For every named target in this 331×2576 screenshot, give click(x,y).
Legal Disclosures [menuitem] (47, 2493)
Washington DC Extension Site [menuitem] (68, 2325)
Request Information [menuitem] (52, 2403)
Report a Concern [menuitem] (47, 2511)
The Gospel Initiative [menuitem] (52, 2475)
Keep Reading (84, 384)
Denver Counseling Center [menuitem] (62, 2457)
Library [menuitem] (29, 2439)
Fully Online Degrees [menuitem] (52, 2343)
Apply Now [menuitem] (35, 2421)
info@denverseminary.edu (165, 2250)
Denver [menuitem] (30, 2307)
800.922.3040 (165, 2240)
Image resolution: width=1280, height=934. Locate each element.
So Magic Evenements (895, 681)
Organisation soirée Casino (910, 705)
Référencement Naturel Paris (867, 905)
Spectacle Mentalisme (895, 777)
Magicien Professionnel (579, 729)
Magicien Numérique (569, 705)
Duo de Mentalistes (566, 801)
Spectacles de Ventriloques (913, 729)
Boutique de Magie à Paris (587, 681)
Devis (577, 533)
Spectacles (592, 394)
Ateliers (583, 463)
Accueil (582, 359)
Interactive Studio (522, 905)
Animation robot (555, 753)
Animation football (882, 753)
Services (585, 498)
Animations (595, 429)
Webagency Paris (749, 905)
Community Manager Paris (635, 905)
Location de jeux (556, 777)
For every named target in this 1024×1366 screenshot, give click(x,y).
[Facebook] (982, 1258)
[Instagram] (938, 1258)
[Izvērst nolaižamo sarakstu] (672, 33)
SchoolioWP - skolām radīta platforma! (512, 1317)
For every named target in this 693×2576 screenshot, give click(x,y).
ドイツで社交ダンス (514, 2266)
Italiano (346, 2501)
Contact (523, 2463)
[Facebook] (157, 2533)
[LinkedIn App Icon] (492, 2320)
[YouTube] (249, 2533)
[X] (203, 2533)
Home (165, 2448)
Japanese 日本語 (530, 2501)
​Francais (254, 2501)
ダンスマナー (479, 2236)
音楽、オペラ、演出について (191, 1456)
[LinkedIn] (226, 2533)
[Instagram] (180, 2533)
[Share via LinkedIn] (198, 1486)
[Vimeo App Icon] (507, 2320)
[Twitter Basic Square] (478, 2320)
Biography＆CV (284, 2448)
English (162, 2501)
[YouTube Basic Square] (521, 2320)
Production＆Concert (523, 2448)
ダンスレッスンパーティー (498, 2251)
☆ ☆ ☆ ☆
* **Try it**
Which lines in the data hold the string "named"? Copy each of them.

* **Completed task**
For every named target in this 331×2576 screenshot, give click(x,y).
For every named target in this 1024×1366 screenshot, give click(x,y).
For every named target in this 693×2576 screenshot, give click(x,y).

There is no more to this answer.